Actualmente, una de las principales taras del sistema médico a la hora de tratar la salud mental es la individualización, siendo el contexto el elemento primordial de toda esta problemática. La perspectiva psicofarmacológica genera unos regímenes de vigilancia y de seguimiento, generando a la misma vez una dependencia psicológica —según el fármaco, también física—. El resultado de esta combinación es la pérdida de capacidad de agencia, ya que en muchas mujeres se origina una limitación crónica por estar atadas a tratamientos farmacológicos. Los problemas de salud mental interfieren con el cumplimiento de roles hegemónicos y su consiguiente culpabilidad por ello, por lo que la capacidad de elegir sobre la propia vida o la toma de decisiones se verá cuestionada también por su entorno familiar, laboral o social. Sin embargo, a la hora de abordar lo que se definen como ‘trastornos mentales orgánicos’, es categórico que la capacidad de agencia es inexistente.
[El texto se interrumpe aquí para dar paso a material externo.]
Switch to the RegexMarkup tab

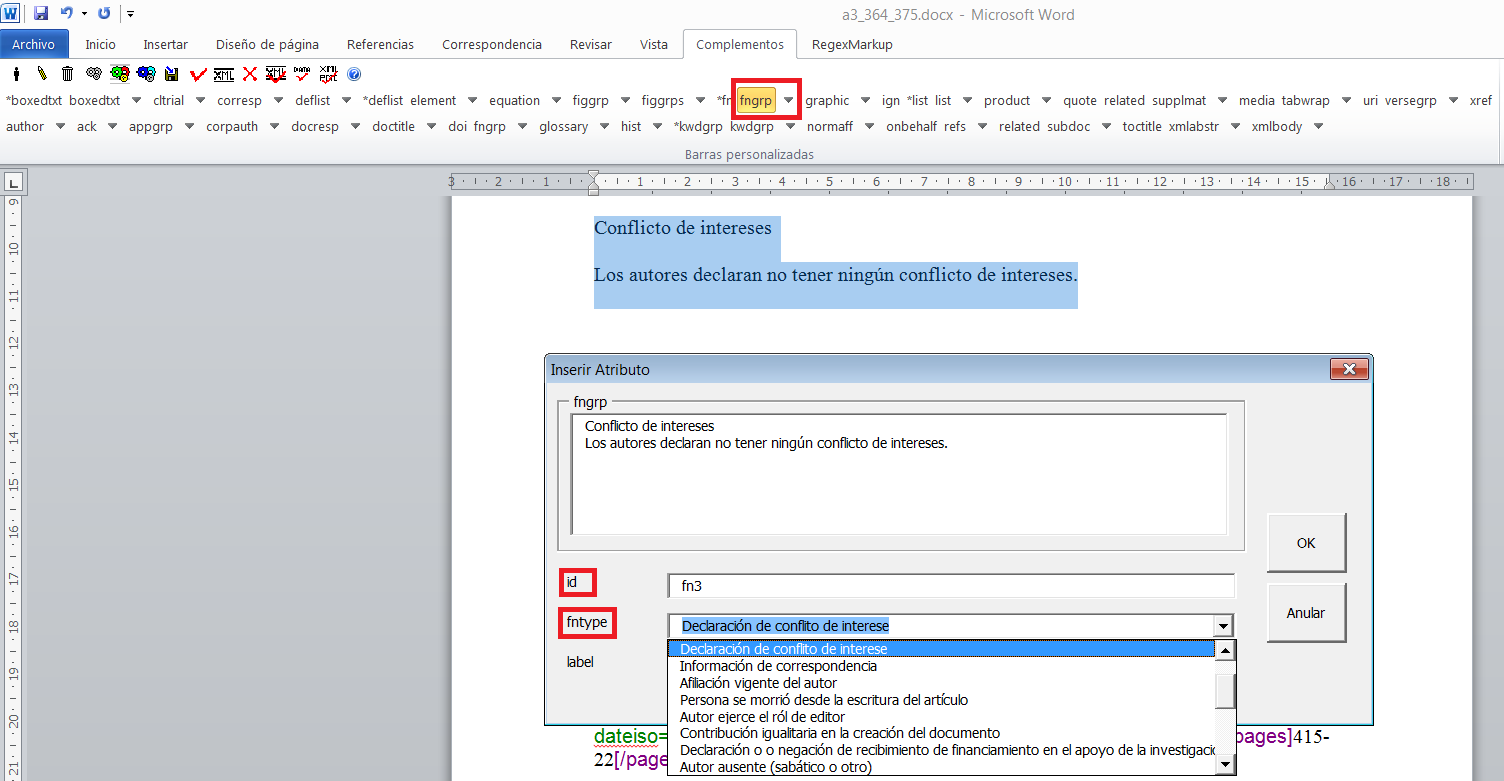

La definición de lo que es una enfermedad o un trastorno es una problematización cultural, aunque en un mundo ultraglobalizado las definiciones cada vez están más estandarizadas. Tratamientos individuales para problemas colectivos.
En definitiva, es más que urgente una reforma en los procedimientos clínicos y nuevas alternativas que deconstruyan los problemas de salud mental. Las previsiones alientan a abogar por la salud colectiva, en la línea de la salud mental comunitaria, para poner el foco en la participación asociativa, en el entorno, en la prevención, en la rehabilitación y dándole valor a los vínculos.